All I claim upon the subject of your resources is this;

that they are not likely to be increased by wasting them. I think I shall be permitted to assume, that a system of frugality will not lessen your riches, whatever they may be; I believe it will not be hotly disputed, that those resources which lie heavy on the subject, ought not to be objects of preference; that they ought not to be the very first choice, to an honest representative of the people.

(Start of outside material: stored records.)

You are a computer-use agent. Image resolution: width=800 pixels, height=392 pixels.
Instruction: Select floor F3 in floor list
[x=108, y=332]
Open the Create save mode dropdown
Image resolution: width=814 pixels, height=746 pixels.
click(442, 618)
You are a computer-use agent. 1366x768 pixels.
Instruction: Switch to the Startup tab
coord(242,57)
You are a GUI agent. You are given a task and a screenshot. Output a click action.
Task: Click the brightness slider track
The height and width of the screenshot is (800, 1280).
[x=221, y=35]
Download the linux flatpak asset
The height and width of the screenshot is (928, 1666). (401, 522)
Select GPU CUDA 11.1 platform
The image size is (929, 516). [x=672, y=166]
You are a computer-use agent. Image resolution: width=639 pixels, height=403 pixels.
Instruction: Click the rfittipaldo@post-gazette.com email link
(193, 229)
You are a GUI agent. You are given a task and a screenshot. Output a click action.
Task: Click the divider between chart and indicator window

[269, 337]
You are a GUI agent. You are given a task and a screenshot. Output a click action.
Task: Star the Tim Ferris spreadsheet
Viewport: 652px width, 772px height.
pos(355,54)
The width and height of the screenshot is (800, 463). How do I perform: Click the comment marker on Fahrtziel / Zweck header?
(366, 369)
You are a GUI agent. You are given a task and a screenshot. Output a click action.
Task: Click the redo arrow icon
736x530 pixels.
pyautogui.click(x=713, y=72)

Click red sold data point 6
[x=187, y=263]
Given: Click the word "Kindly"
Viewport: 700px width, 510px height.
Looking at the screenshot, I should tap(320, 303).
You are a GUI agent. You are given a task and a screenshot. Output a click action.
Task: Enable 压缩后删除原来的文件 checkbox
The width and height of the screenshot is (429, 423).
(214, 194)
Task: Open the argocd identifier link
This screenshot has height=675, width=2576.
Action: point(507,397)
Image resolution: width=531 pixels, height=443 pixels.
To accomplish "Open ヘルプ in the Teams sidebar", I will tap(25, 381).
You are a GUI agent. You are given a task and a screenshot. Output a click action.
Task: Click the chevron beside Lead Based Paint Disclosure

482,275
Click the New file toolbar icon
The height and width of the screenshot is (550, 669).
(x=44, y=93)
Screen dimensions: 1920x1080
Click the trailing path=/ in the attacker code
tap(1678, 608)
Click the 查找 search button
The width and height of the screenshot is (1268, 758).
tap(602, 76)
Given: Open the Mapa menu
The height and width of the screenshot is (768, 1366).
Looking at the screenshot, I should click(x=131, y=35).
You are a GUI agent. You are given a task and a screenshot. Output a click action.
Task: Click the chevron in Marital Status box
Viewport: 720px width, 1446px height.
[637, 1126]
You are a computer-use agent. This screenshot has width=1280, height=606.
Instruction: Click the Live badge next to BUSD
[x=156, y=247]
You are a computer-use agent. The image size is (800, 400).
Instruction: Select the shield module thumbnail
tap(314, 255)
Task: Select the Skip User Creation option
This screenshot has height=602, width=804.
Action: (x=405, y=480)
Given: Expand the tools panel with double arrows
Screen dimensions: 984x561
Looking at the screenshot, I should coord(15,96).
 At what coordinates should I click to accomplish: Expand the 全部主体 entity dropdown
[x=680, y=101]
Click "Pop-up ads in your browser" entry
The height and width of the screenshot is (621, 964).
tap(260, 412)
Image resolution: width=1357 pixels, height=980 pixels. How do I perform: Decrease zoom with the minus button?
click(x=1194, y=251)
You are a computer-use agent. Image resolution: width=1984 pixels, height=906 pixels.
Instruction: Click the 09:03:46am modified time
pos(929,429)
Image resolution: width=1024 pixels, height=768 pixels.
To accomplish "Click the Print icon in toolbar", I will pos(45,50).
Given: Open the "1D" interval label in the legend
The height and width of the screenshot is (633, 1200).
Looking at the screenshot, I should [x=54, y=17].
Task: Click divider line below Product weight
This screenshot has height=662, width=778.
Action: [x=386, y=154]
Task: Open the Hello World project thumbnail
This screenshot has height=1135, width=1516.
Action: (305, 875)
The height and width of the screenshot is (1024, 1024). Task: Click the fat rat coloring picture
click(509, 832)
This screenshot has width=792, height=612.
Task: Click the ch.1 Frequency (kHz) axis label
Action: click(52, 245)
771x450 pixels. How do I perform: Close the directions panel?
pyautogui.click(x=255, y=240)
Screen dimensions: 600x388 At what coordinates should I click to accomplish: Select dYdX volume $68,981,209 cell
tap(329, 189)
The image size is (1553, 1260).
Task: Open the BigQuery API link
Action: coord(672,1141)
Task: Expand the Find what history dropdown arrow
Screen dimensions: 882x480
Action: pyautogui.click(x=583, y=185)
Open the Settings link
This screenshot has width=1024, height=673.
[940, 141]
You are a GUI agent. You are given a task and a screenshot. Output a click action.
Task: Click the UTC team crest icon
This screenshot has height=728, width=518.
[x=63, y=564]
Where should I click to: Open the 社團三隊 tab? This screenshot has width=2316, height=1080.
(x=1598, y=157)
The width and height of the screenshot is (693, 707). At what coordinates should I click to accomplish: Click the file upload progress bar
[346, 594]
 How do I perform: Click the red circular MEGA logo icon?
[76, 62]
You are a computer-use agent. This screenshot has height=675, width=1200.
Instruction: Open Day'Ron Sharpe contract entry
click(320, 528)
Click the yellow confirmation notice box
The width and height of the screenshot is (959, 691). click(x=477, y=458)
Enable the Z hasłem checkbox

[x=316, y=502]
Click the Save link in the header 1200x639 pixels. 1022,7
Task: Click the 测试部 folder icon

This is all, sir, that I shall say upon our circumstances and our resources: I mean to say a little more on the operations of the enemy, because this matter seems to me very natural in our present deliberation. When I look to the other side of the water, I cannot help recollecting what Pyrrhus said on reconnoitering the Roman camp, "These barbarians have nothing barbarous in their discipline." When I look, as I have pretty carefully looked, into the proceedings of the French king, I am sorry to say it, I see nothing of the character and genius of arbitrary finance; none of the bold frauds of bankrupt power; none of the wild struggles and plunges of despotism in distress; no lopping off from the capital of debt; no suspension of interest; no robbery under the name of loan; no raising the value, no debasing the substance of the coin. I see neither Louis the Fourteenth, nor Louis the Fifteenth. On the contrary, I behold with astonishment, rising before me, by the very hands of arbitrary power, and in the very midst of war and confusion, a regular, methodical system of public credit; I behold a fabric laid on the natural and solid foundations of trust and confidence among men ; and rising, by fair gradations, order over order, according to the just rules of symmetry and art. What a reverse of things! Principle, method, regularity, economy, frugality, justice to individuals, and care of the people, are the resources with which France makes war upon Great Britain. God avert the omen! But if we should see any genius in war and politics arise in France, to second what is done in the bureau !-I turn my eyes from the consequences.

To the last kind of necessity, the desires of the people, I have but a very few words to say. The ministers seem to contest this point; and effect to doubt, whether the people do really desire a plan of economy in the civil government. Sir, this is too ridiculous. It is impossible that they should not desire it. It is impossible that a prodigality which draws its resources from their indigence, should be pleasing to them. Little factions of pensioners, and their dependants, may talk another language. But the voice of nature is against them, and it will be heard. The people of England will not, they cannot take it kindly, that representatives should refuse to their constituents, what an absolute sovereign voluntarily offers to his subjects. The expression of the petitions is, that "before any new burthens are laid upon this country, effectual measures be taken by this house, to enquire into, and correct, the gross abuses in the expenditure of public money."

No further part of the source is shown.